### Task inputs
══════════════════════════════

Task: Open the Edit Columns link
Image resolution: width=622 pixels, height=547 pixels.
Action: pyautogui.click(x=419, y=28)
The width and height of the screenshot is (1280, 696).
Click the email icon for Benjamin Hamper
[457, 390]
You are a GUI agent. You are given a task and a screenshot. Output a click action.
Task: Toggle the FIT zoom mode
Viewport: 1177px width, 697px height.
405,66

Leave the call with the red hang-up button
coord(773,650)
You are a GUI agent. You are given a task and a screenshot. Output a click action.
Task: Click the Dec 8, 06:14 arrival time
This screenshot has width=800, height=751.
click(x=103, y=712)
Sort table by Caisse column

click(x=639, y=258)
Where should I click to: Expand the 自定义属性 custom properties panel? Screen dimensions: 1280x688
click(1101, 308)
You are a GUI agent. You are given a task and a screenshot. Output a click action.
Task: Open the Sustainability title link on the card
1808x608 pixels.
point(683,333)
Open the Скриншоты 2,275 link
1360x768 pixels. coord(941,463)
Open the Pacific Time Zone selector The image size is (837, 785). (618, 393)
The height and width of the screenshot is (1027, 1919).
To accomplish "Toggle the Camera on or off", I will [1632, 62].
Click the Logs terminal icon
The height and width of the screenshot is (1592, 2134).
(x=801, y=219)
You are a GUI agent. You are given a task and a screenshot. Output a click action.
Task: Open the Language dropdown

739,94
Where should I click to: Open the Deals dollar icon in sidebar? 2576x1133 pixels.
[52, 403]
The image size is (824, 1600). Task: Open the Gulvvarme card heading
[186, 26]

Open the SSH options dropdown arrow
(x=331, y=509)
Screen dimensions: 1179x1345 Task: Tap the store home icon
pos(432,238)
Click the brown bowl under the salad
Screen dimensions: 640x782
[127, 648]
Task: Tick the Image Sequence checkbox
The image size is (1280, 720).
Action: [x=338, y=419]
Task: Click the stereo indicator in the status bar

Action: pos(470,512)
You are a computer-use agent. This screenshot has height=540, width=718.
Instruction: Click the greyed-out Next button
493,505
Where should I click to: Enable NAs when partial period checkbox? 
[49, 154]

══════════════════════════════

### Task to carry out
Write out again, unchanged, every line from the line containing "You are a computer-use" to the final line of the material above.

### Answer section
You are a computer-use agent. This screenshot has height=540, width=718.
Instruction: Click the greyed-out Next button
493,505
Where should I click to: Enable NAs when partial period checkbox? 
[49, 154]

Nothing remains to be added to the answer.